Il est facile d’être libre, d’ignorer les conseils et de prendre tous les risques quand on n’en paye pas les conséquences. Chaque français est libre de consommer et de jouir du mode de vie qui lui convient. Mais dés lors où ce mode de vie coûte à l’Etat et par voie de conséquence aux contribuables, il atteint les limites de la liberté individuelle. Chaque bénéficiaire devrait se responsabiliser, la solidarité nationale n’annihile pas les responsabilités individuelles.
Il faut aussi dénoncer les abus des laboratoires pharmaceutiques, la CNAM est un bon client assurant prospérité et fond de commerce… il serait temps de régulariser les frais exigés par les laboratoires, de réduire les coûts du matériel médical et hospitalier (exagérément élevés), de délivrer les médicaments à l’unité selon les prescriptions et non plus par boîte et de réduire à 5 ans la durée du brevet d’exclusivité (permettant de multiplier les médicaments génériques).

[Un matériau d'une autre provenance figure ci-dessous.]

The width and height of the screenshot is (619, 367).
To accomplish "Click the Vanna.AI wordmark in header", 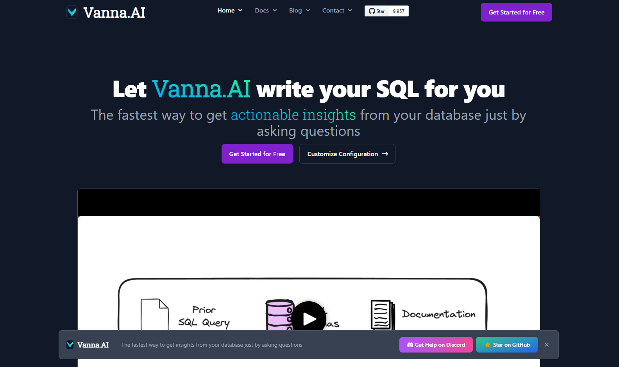I will 114,13.
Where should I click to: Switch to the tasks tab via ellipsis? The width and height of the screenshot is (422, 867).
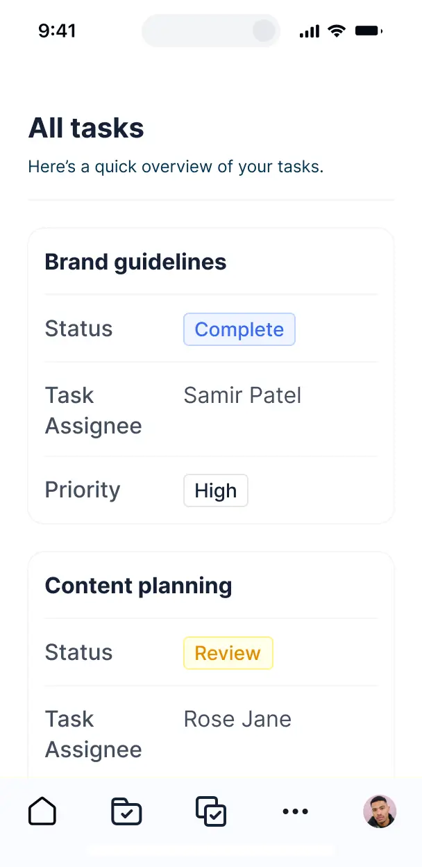[296, 811]
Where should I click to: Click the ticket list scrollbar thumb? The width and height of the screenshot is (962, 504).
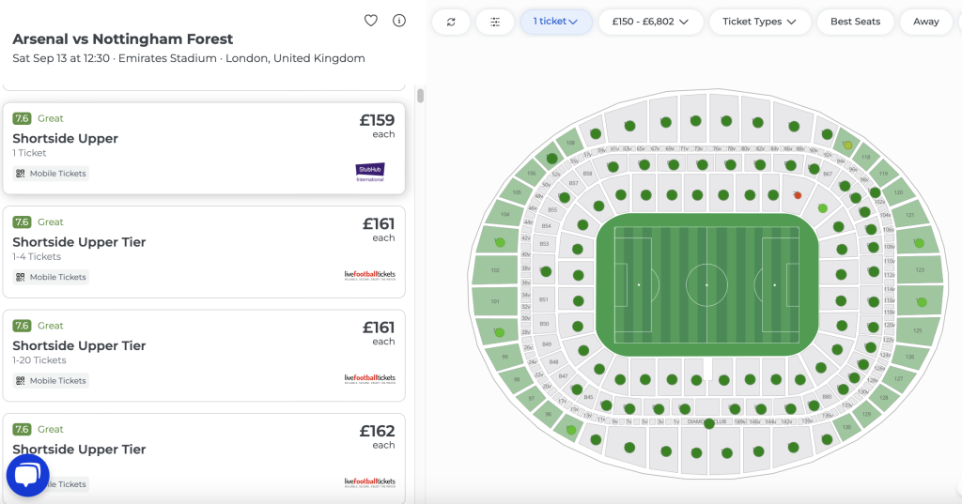click(420, 96)
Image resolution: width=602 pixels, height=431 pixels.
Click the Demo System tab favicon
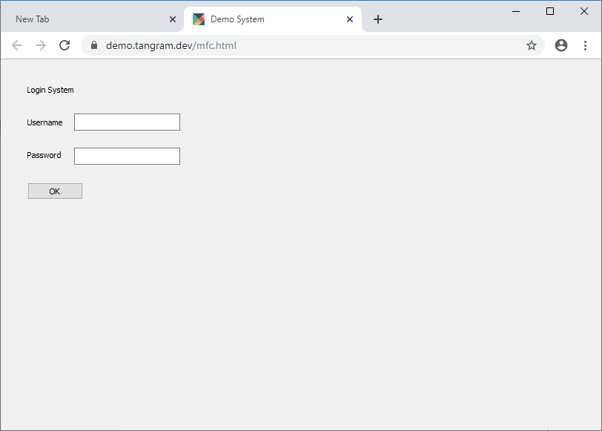199,19
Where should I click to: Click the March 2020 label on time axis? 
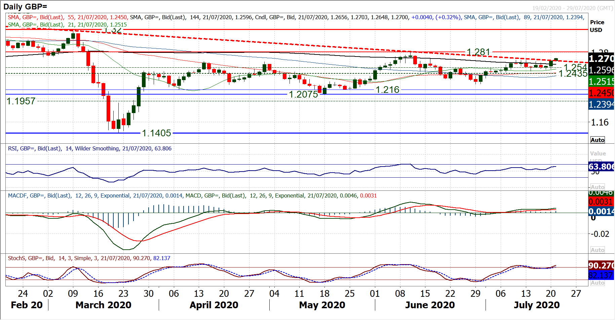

Enfin, il faut revoir également les frais de fonctionnement de la Sécurité Sociale (12 milliards en 1999, dont les 2/3 sont consacrés au personnel).
Entre les médecins qui régulent l’hôpital à leur guise, le vieillissement de la population, les bénéficières qui abusent du système de santé et les laboratoires qui s’enrichissent sur le dos de l’Etat, le déficit abyssal de la Sécurité Sociale n’est pas prêt d’être comblé…
Ne rien faire c’est suicidaire, réformer c’est déplaire car tout le monde est incriminer… en ce contexte de grogne social, il fallait oser… en espérant ne pas avoir atteint le point de non retour.